今天却没有过多的表情,甚至,白斐含觉得她应该没有眼花。她竟然从苏乐眼神里,看出一点期待,好像她很期待和白斐含谈一谈。
白斐含觉得这样的苏乐真是不常见,她如果在镜头面前,也能有现在这般自然,就不会被批没有演技了。
又因为平时对苏乐的恶感很深,白斐含决定不能轻易答应她,虽然她心里也好奇,这幅样子的苏乐要和她谈什么。
白斐含笑着摇摇头“你让我干什么,我就干什么,不是太掉价我不去。”
白斐含这话说出来,于佳佳都惊呆了,她的这位姐姐,也太直接了,不过于佳佳想,打败白莲的方式,要么就是比她更白莲,要么就是打直球,白斐含和苏乐认识时间久了,已经算深谙其道了。
苏乐气得要发作,可是又强压了下去,问道“那要怎么样,你才肯和我谈谈”
“怎么样,都不肯。”白斐含甚至是笑着,说出的这话,说得一派云淡风轻。
苏乐气得站了起来,因为愤怒,又加上起来得太急,她一时没站稳,竟然往白斐含的方向栽倒下去。
白斐含马上向后一躲,就被龙晖稳稳地接在怀里。
苏乐在将要倒下的时候,扶住了旁边的柱子。
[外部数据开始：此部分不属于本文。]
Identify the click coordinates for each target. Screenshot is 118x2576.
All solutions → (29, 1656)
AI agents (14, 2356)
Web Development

她们坐在片场的一角,宫廷剧的片场是古色古香的建筑,有很多红漆大柱。
白斐含看着苏乐,不知道她到底是真摔倒,还是要要碰瓷。
在通常情况下,白斐含都是不以最大的恶意来揣测人的,但苏乐不是一般人,白斐含觉得苏乐这个人,无论干出什么事来,她都不意外,这个人,好像专门来和她作对的。
苏乐出了糗,却还是没走,问白斐含“你到底去不去”
白斐含觉得苏乐现在很像一个想要糖吃的小孩,问“你到底给不给”,白斐含做了个鬼脸“不去不去,就是不去。”
还有一句孩子话被她压了下去,她想不能再说了,再说真成小孩了。
完整的话是“不去不去,就是不去,气死你。”
苏乐依旧没有走,她说“很重要的话,在这不能说,关系到,关系到你爸爸。”
白斐含上下打量了苏乐,好像在思考苏乐这话的真假。白斐含的爸爸白建新,一个白斐含自己都不大熟的人物,怎么会从苏乐嘴里说出来,还关系到他
白斐含问“你说什么,具体点。”
苏乐说“去我房车,这里不方便说。”
白斐含点点头,转身拍了拍龙晖搭在她肩膀上的手,和苏乐去了她的房车。
于佳佳看白斐含和苏乐的对话,好像涉及到白斐含的家人,她看龙晖没有跟去,自己便也没有动。
白斐含上了苏乐的房车,往小型沙发上一坐,苏乐关了门,也过来了,坐在白斐含对面。
白斐含说“说吧,找我来什么事,别和我哭哭啼啼的,也别和我装可怜,我不吃那一套。”
白斐含说完,才猛然想起,这个苏乐,在别人面前柔柔弱弱的,好像一朵白莲花,但是在她面前,好像从来没装过柔弱,小部分时候针锋相对,大部分时候阴阳怪气。
苏乐也不绕弯,直接说“肖健那个贱人找过你,是不是”
白斐含点头“是。”
“她想卖给你录像带”
白斐含说“对,主角是你。”
“你为什么不买”苏乐问道。
白斐含也照实回答“我恶心。”
苏乐冷笑一声“在你这种白莲花看来,当然什么都是恶心的了。你和龙二在一起,是不是连床都没上过”
白斐含笑着说“注意你的言辞,我现在可以马上下去。”
白斐含平生,还是第一次被别人叫白莲花,而且对象还是苏乐。白斐含现在感觉,苏乐有点贼喊捉贼式的好笑,明明白莲花的人是她,却说别人是白莲花。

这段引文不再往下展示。